Databases for MySQL provides replication, failover, and high-availability features to protect your databases and data from infrastructure maintenance, upgrades, and failures. Deployments contain a cluster with three data members: a leader and two replicas. All members contain a copy of your data by using Orchestrator to handle failovers. If the leader becomes unreachable, the cluster initiates a failover and a replica is promoted to leader. The replica rejoins the cluster and your cluster continues to operate normally.

Databases for MySQL will, at times, do controlled switchovers under normal operation. These switchovers are no-data-loss events that result in resets of active connections. For a short period, reconnections can fail. At times, unplanned failovers might occur due to unforeseen events on the operating environment. These failovers can take a bit longer. In both cases, the potential exists for the downtime to be longer.

Application-level High-Availability

Applications that communicate over networks and cloud services are subject to transient connection failures.

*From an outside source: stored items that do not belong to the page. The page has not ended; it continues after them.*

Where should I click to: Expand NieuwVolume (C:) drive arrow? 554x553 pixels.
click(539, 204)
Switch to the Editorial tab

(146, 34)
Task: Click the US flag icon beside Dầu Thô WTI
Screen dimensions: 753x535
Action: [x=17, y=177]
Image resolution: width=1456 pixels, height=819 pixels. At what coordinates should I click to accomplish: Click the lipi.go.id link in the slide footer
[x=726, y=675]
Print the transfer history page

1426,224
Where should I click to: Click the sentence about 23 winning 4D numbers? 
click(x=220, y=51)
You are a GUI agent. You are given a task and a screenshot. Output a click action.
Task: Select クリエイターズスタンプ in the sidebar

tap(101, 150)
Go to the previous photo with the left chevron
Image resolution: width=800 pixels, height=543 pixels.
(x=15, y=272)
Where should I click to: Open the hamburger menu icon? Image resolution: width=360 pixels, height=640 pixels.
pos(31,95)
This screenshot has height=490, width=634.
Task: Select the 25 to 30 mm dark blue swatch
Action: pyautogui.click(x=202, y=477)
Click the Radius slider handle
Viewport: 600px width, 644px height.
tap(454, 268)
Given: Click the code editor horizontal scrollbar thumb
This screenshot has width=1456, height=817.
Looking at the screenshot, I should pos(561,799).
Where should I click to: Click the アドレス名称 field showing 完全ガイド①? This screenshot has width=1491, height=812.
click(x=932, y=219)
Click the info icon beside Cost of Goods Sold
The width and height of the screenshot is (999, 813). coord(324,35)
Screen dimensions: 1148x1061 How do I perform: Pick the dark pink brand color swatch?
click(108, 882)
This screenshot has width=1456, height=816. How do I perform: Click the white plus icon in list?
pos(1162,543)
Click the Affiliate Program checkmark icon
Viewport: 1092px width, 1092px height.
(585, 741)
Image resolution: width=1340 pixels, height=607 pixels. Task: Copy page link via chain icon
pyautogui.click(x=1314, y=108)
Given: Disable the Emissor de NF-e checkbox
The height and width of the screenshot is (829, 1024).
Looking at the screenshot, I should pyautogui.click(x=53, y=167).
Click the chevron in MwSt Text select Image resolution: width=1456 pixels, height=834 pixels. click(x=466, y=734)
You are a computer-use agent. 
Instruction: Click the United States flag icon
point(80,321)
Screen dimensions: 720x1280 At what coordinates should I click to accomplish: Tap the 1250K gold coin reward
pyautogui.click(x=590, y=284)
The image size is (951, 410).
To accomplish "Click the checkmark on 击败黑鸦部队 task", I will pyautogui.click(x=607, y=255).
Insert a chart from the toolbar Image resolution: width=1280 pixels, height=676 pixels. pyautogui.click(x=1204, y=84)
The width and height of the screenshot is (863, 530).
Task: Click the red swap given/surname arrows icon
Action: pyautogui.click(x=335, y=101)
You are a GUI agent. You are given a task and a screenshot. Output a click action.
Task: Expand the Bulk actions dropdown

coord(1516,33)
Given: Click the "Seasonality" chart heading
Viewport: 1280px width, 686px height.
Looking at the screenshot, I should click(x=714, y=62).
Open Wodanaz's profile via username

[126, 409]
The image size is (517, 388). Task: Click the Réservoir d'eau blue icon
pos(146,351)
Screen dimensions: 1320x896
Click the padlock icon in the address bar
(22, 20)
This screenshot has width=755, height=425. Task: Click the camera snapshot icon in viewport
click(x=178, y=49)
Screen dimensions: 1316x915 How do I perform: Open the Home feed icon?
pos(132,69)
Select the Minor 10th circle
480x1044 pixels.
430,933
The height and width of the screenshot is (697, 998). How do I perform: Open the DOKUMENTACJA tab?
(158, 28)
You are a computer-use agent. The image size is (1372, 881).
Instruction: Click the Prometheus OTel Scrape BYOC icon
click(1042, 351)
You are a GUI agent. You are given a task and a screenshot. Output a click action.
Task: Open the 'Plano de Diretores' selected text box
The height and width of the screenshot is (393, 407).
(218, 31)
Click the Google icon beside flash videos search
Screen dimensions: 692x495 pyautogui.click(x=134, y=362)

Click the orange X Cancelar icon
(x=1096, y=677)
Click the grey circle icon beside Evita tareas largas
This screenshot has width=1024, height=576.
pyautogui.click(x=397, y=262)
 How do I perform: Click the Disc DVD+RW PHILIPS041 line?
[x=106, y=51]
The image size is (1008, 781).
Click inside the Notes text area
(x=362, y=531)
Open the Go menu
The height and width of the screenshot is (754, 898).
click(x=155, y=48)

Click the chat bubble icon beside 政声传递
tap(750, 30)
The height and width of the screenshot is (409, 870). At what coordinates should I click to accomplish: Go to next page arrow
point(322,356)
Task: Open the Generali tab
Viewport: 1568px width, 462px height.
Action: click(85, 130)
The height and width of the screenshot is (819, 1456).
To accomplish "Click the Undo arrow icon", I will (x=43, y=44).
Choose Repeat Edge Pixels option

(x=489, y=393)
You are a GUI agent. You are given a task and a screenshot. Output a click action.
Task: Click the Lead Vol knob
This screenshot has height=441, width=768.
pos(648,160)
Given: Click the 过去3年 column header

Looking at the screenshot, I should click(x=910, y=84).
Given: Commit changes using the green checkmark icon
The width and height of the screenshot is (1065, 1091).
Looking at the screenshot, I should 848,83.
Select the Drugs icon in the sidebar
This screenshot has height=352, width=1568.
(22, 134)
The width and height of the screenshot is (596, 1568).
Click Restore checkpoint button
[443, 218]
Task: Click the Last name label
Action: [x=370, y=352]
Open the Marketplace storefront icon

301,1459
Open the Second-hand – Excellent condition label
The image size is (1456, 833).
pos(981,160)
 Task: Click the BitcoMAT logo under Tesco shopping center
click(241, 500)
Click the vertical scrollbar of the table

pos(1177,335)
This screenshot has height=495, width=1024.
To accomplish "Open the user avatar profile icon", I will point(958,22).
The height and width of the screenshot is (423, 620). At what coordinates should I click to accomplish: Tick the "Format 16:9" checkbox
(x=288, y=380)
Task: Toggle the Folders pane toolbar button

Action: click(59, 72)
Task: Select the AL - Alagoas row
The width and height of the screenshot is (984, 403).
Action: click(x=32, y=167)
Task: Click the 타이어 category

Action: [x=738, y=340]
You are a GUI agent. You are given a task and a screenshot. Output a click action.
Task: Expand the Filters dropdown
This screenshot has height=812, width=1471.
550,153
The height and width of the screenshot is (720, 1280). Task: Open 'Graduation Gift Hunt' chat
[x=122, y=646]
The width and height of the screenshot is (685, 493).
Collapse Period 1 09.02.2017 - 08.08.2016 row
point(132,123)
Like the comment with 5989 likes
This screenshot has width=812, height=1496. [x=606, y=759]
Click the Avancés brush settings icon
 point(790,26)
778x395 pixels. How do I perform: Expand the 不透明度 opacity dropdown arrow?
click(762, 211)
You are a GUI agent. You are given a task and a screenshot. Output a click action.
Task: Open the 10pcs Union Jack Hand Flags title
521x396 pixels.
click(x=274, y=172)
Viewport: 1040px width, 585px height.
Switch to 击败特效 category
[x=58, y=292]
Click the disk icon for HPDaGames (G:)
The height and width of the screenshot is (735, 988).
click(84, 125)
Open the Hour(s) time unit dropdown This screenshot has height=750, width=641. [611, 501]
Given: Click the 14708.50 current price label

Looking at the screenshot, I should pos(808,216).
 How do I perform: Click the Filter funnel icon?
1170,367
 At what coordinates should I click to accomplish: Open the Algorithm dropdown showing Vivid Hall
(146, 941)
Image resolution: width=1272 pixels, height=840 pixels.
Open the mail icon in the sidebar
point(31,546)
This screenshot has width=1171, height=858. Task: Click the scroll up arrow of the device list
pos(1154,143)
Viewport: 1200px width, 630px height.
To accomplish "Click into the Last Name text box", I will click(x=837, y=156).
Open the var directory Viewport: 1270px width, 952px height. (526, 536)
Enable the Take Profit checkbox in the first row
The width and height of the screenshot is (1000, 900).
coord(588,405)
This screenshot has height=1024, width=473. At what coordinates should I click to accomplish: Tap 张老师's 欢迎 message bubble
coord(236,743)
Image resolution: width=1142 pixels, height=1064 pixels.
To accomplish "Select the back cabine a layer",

You want to design your applications to retry connections when errors are caused by a temporary loss in connectivity to your deployment or to IBM Cloud.

Your database might experience downtime for multiple reasons, including

  • Network outages
  • Storage and volume-related issues
  • High CPU usage
  • High disk I/O
  • Connection overloads

Because Databases for MySQL is a managed service, regular updates and database maintenance occurs as part of normal operations. If both replicas are lost, writes to the leader hang, due to the semisynchronous replication process not having a follower. For more information, see MySQL's Semisynchronous Replication. This scenario occasionally causes short intervals where your database is unavailable. It can also cause the database to trigger a graceful failover, retry, and reconnect. It takes a short time for the database to determine which member is a replica and which is the leader, so you might also see a short connection interruption. Failovers generally take less than 30 seconds. To minimize interruptions, updates are applied to replicas first, and the leader last.

Your applications must be designed to handle temporary interruptions to the database, implement error handling for failed database commands, and implement retry logic to recover from a temporary interruption.

Several minutes of database unavailability or connection interruption are not expected. If you have time periods longer than a minute with no connectivity, open a support case with details so we can investigate.

Connection Limits

Databases for MySQL sets the maximum number of connections to your MySQL database to 200. Leave some connections available, as a number of them are reserved internally to maintain the state and integrity of your database. After the connection limit is reached, any attempts at starting a new connection result in an error. To prevent overwhelming your deployment with connections, use connection pooling, or scale your deployment and increase its connection limit. For more information, see Managing MySQL Connections.

High availability, disaster recovery, and SLA resources

Databases for MySQL deployments conform to the IBM Cloud Databases HA, DR, and SLA information and terms.